Dataset records:
####
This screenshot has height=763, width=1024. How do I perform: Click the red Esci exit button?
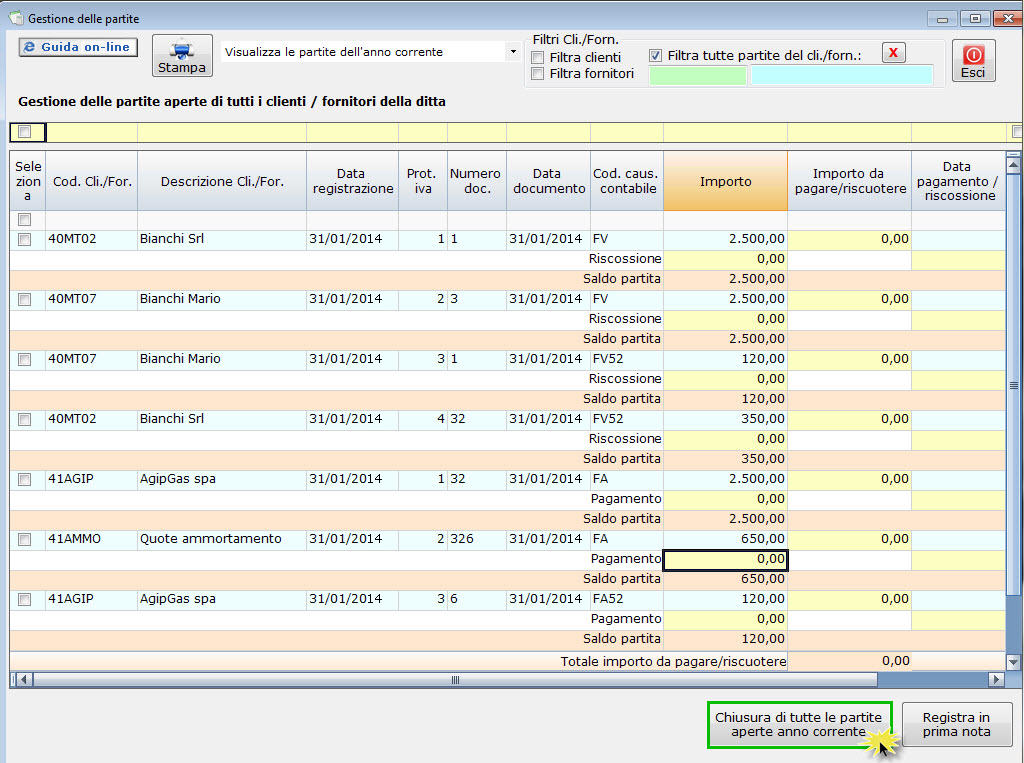pos(973,61)
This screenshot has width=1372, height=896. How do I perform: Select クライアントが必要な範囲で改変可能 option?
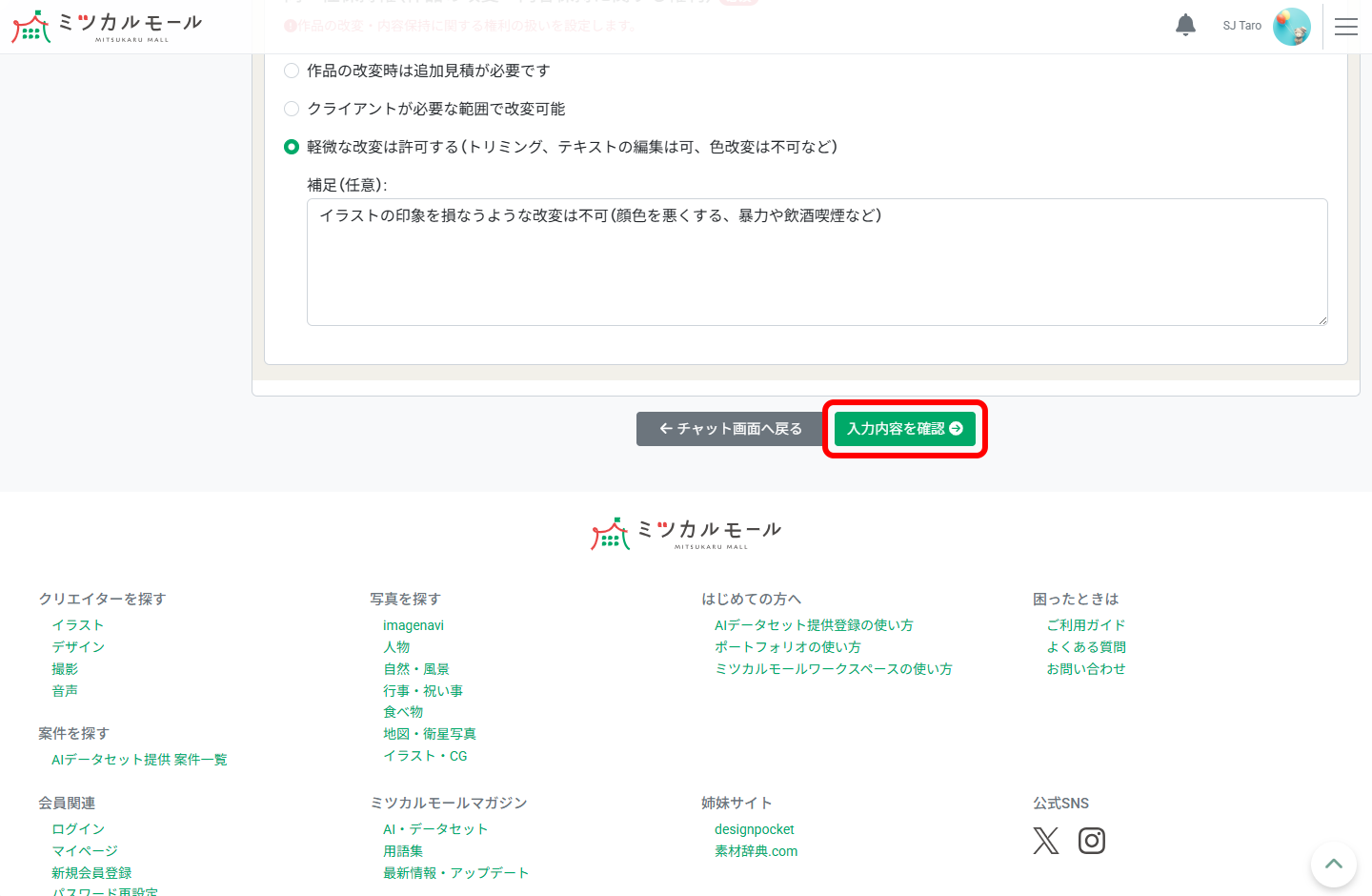pyautogui.click(x=292, y=109)
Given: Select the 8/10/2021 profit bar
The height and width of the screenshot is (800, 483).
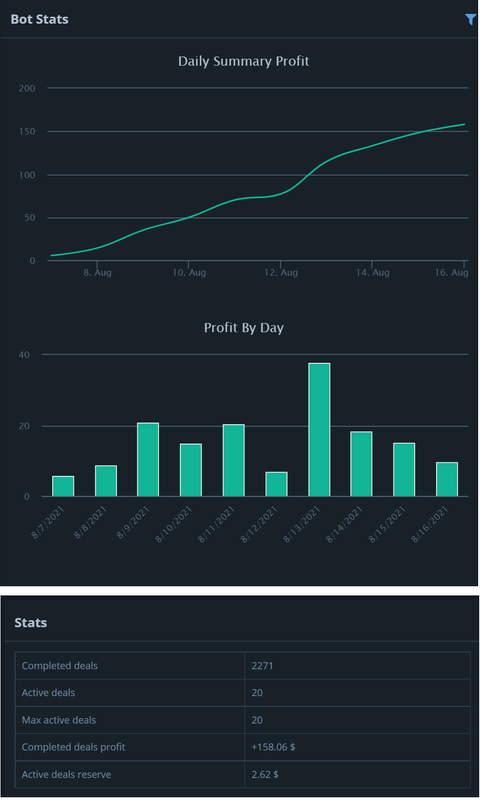Looking at the screenshot, I should tap(191, 470).
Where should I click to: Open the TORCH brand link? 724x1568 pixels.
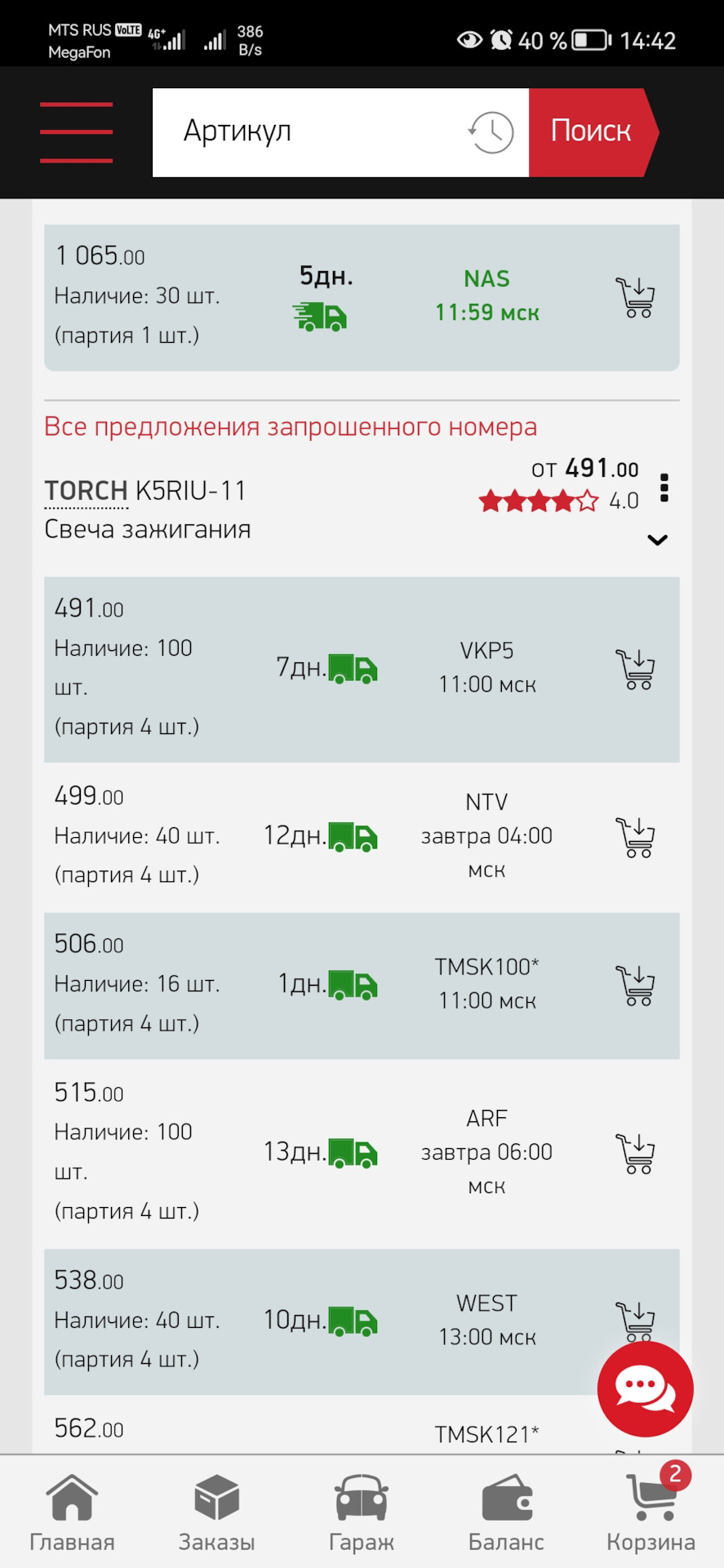point(86,491)
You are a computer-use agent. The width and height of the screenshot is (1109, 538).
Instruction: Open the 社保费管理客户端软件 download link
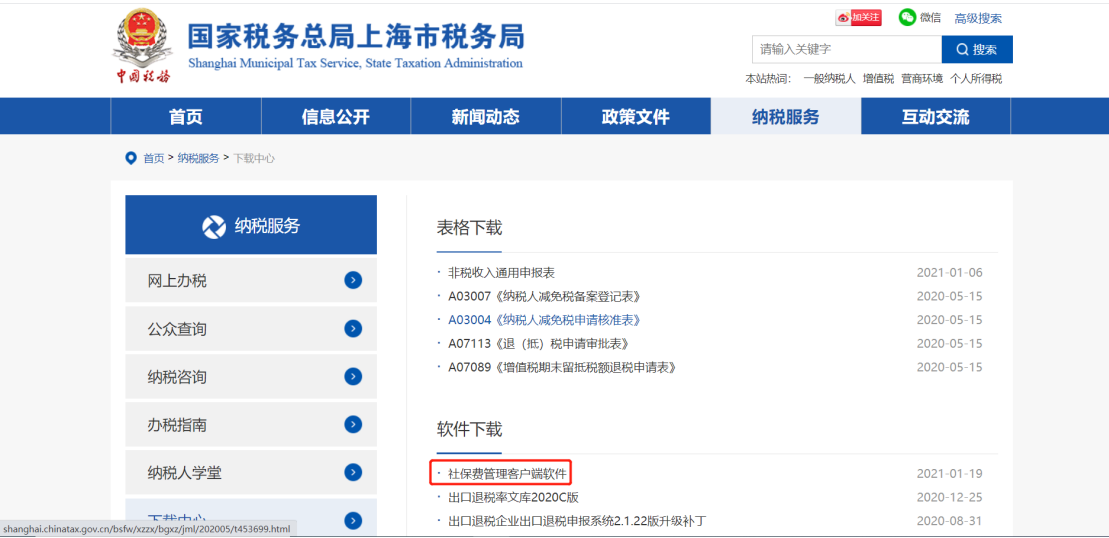(x=506, y=473)
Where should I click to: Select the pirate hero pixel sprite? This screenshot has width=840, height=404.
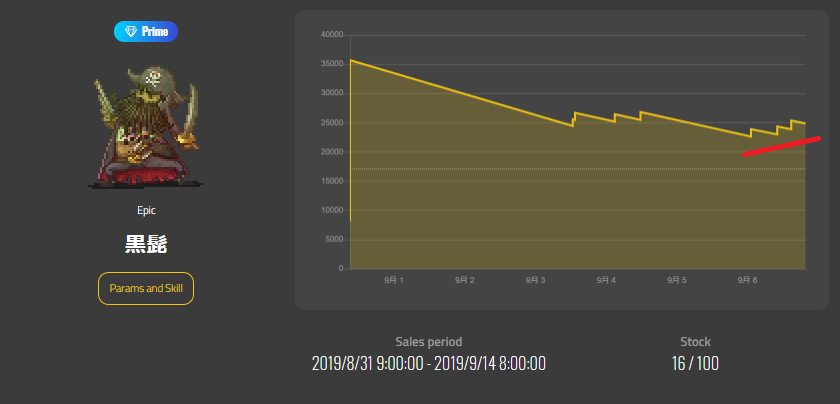pyautogui.click(x=146, y=127)
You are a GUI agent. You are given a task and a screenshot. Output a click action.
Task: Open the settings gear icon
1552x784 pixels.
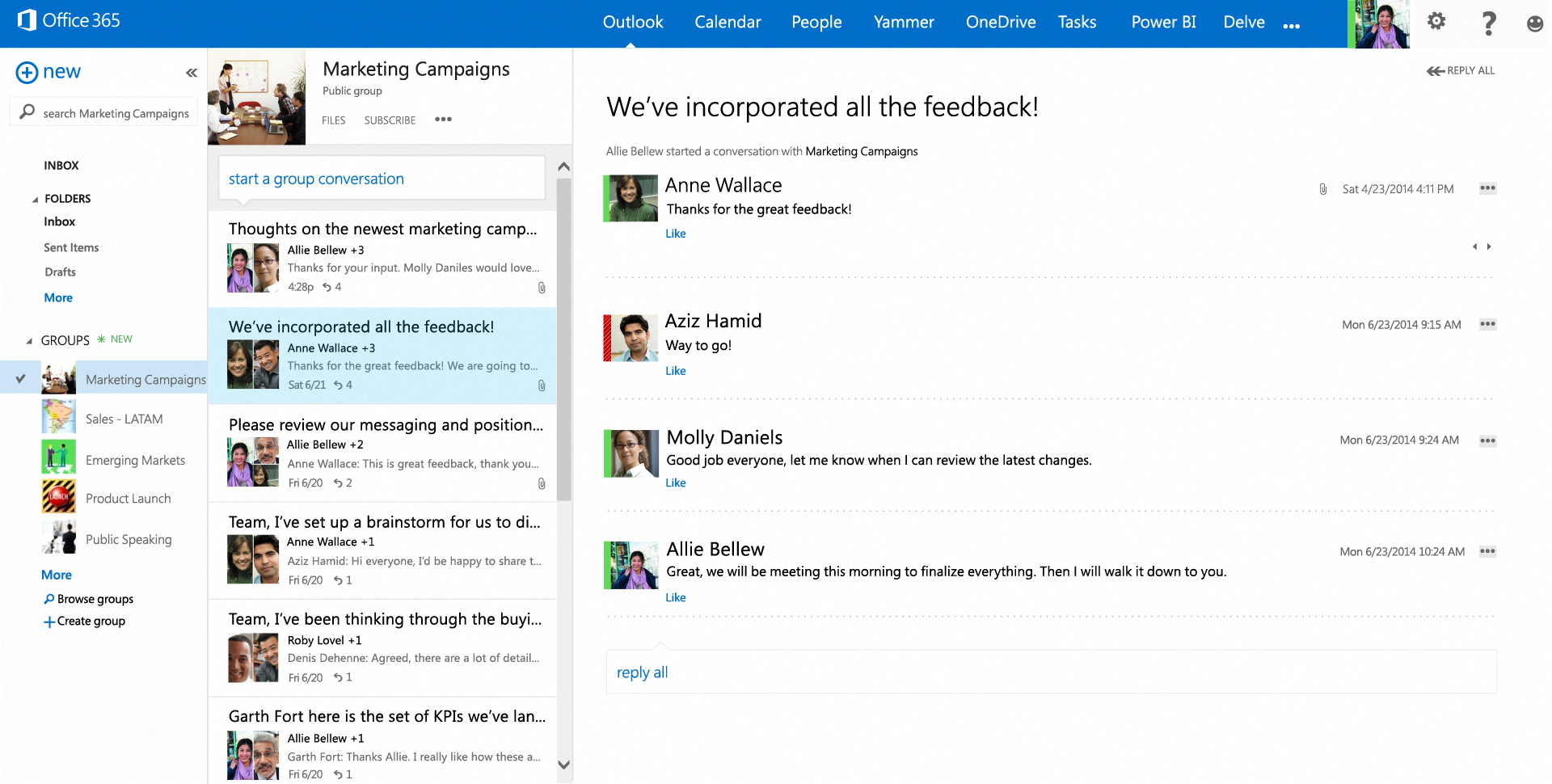click(1436, 22)
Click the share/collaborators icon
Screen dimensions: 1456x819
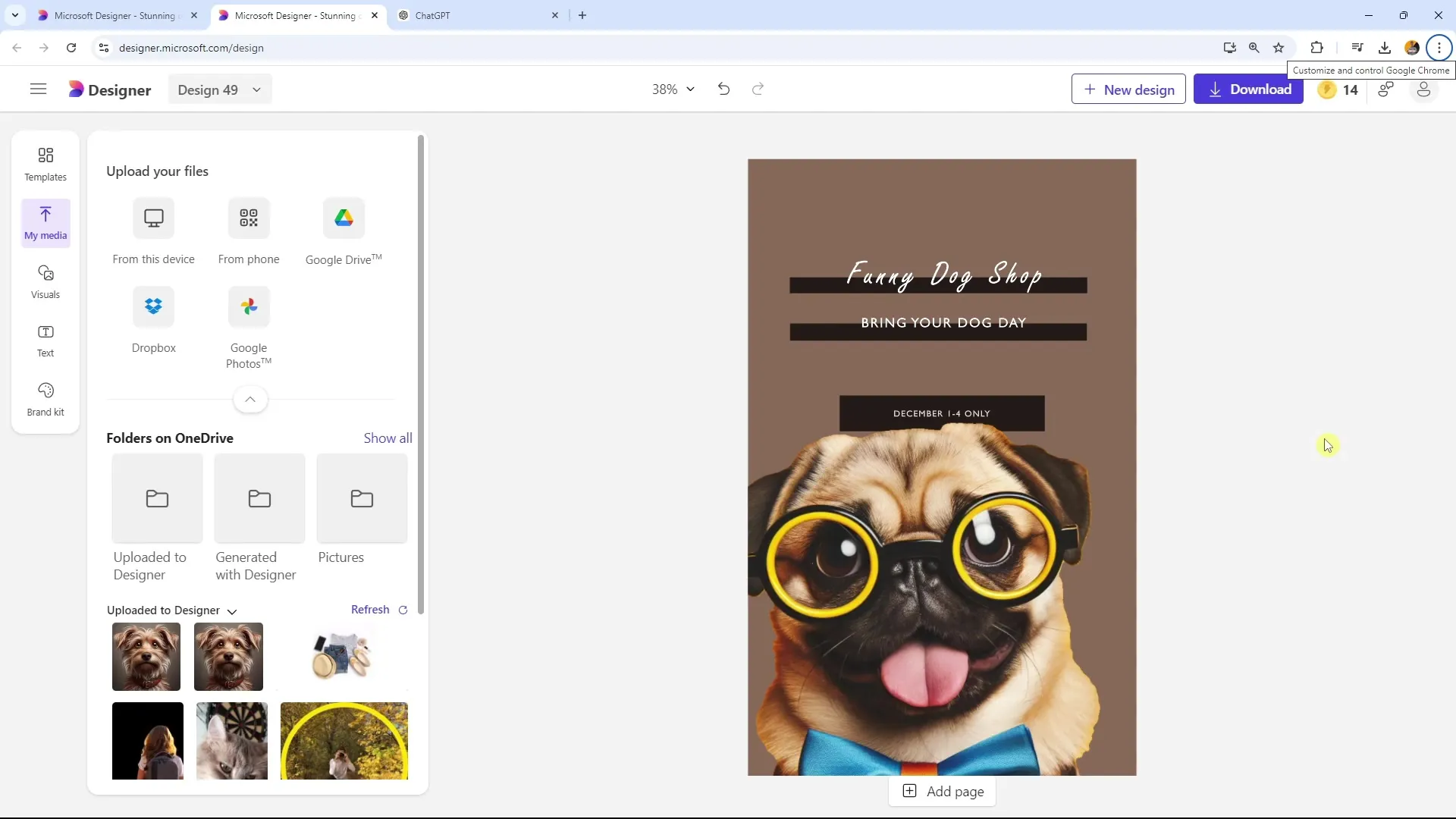1388,89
####
Copy each line of the records that has "icon" in it.

Task: Open the settings gear icon
Click the share/collaborators icon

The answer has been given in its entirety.